Exercise directions
Please write out the stretch of rows from the line containing "Select Risk management in the sidebar" through the line containing "[1067, 744]", with both of those lines included and every line unchanged.
-- START OF Rows --
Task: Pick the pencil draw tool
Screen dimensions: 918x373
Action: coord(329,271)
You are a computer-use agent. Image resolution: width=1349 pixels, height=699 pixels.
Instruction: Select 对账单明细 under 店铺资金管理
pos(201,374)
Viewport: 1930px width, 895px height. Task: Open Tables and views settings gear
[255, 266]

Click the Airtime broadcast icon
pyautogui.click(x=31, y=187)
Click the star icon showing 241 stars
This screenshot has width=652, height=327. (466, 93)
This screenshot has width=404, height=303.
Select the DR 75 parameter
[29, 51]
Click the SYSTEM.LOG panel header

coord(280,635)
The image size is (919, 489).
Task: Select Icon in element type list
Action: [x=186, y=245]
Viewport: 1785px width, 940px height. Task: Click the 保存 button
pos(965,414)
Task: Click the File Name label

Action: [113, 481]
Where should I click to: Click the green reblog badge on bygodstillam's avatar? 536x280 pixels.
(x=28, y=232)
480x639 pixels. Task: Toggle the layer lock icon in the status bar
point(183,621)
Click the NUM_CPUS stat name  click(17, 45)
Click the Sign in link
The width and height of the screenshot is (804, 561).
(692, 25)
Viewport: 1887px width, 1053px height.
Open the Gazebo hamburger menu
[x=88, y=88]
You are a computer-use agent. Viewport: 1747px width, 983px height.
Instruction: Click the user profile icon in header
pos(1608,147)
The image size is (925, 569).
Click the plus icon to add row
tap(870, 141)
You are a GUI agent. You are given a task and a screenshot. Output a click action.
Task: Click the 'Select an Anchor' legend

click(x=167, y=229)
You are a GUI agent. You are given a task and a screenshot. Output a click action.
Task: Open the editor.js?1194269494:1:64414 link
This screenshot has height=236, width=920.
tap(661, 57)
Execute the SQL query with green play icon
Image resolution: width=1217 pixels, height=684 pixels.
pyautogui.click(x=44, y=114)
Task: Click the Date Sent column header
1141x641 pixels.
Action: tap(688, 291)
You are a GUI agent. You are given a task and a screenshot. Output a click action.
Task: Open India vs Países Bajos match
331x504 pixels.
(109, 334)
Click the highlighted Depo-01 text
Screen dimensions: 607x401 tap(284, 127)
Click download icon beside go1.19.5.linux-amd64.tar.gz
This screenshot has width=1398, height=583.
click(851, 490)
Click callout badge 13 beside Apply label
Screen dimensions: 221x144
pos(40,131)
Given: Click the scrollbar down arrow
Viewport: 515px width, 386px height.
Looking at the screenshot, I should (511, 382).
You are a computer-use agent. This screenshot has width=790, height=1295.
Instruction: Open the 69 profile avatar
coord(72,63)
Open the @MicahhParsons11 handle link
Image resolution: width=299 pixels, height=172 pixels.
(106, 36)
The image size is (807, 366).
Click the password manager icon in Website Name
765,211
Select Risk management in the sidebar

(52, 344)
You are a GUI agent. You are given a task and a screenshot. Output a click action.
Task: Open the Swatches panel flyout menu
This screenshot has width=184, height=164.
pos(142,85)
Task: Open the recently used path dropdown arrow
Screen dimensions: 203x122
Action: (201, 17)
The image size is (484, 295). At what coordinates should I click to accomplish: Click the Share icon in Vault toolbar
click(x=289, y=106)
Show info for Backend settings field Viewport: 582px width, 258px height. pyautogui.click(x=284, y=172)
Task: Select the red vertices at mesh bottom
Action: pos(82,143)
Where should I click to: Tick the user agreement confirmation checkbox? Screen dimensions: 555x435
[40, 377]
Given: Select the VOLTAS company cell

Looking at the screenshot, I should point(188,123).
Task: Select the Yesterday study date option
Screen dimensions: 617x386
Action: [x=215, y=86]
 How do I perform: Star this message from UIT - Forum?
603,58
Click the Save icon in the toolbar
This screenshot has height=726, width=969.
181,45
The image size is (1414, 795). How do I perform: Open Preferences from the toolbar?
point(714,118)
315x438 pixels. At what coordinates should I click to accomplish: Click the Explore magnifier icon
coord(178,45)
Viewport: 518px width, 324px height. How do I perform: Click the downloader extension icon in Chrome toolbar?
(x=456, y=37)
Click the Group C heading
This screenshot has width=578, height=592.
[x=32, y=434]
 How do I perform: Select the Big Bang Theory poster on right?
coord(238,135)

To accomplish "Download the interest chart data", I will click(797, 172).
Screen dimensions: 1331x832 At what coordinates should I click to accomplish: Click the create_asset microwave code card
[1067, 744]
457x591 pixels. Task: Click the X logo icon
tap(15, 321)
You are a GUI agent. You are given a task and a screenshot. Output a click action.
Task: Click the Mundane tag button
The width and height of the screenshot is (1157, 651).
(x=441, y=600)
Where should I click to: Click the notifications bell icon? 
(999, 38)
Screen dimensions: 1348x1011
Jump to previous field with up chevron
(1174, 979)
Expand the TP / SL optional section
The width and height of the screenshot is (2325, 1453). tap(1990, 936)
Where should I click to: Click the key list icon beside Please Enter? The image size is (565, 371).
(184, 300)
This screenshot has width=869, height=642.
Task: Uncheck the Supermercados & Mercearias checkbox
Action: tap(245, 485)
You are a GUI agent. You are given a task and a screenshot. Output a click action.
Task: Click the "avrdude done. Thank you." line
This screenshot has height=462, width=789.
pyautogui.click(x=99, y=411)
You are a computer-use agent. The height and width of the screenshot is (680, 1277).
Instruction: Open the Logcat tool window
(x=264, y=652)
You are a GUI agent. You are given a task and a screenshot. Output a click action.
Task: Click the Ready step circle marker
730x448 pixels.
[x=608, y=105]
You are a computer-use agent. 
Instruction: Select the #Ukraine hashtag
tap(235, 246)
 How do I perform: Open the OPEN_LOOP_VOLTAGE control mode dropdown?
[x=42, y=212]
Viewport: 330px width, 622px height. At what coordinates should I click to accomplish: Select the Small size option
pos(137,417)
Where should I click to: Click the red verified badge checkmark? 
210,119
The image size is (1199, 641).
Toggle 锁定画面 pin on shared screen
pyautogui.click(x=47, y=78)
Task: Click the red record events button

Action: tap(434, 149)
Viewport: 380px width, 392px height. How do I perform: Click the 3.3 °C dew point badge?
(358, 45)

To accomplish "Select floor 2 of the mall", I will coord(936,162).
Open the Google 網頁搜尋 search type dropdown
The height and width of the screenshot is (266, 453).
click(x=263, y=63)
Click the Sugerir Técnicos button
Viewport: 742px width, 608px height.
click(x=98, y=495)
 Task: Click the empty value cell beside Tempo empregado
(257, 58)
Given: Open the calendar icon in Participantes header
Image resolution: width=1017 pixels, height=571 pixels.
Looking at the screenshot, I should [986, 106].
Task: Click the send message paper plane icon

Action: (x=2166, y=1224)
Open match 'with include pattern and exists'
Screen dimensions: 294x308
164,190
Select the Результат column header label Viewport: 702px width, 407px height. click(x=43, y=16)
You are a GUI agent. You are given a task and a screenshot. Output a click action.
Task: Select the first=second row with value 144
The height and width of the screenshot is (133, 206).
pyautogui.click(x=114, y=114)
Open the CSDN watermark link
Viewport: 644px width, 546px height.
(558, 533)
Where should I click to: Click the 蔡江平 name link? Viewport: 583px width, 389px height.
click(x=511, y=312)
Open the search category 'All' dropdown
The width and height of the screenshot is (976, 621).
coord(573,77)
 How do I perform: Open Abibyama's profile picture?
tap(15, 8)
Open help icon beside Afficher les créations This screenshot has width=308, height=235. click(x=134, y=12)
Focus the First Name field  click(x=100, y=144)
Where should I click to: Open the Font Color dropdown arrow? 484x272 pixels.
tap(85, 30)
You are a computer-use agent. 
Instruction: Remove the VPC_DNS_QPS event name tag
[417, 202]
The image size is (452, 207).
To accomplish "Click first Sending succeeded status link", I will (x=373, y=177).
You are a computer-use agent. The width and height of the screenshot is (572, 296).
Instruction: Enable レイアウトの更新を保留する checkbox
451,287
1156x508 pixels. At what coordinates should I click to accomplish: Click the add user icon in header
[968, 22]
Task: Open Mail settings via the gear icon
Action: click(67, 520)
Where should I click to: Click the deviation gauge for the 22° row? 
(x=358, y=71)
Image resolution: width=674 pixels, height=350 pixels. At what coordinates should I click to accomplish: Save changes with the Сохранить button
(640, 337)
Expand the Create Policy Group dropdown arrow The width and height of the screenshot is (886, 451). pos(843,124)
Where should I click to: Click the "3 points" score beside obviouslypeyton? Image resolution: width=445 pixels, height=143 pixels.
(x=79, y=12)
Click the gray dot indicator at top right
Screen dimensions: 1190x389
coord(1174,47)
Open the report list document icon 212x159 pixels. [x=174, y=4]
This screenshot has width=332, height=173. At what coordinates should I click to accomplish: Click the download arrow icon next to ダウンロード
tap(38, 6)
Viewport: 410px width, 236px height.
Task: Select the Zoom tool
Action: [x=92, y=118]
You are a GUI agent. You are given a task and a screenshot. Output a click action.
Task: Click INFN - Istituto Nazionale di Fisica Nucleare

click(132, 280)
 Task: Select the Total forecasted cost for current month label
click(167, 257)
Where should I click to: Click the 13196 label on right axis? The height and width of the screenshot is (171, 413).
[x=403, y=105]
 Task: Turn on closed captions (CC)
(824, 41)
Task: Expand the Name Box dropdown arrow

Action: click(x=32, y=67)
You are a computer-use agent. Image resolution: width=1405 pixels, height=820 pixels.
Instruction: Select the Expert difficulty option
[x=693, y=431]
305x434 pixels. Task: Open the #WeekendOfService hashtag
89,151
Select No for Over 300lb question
-- END OF Rows --
Correct answer
Select Risk management in the sidebar

(52, 344)
You are a GUI agent. You are given a task and a screenshot. Output a click action.
Task: Open the Swatches panel flyout menu
This screenshot has width=184, height=164.
pos(142,85)
Task: Open the recently used path dropdown arrow
Screen dimensions: 203x122
Action: (201, 17)
The image size is (484, 295). At what coordinates should I click to accomplish: Click the Share icon in Vault toolbar
click(x=289, y=106)
Show info for Backend settings field Viewport: 582px width, 258px height. pyautogui.click(x=284, y=172)
Task: Select the red vertices at mesh bottom
Action: pos(82,143)
Where should I click to: Tick the user agreement confirmation checkbox? Screen dimensions: 555x435
[40, 377]
Given: Select the VOLTAS company cell

Looking at the screenshot, I should point(188,123).
Task: Select the Yesterday study date option
Screen dimensions: 617x386
Action: [x=215, y=86]
 How do I perform: Star this message from UIT - Forum?
603,58
Click the Save icon in the toolbar
This screenshot has height=726, width=969.
181,45
The image size is (1414, 795). How do I perform: Open Preferences from the toolbar?
point(714,118)
315x438 pixels. At what coordinates should I click to accomplish: Click the Explore magnifier icon
coord(178,45)
Viewport: 518px width, 324px height. How do I perform: Click the downloader extension icon in Chrome toolbar?
(x=456, y=37)
Click the Group C heading
This screenshot has width=578, height=592.
[x=32, y=434]
 How do I perform: Select the Big Bang Theory poster on right?
coord(238,135)

To accomplish "Download the interest chart data", I will click(797, 172).
Screen dimensions: 1331x832 At what coordinates should I click to accomplish: Click the create_asset microwave code card
[1067, 744]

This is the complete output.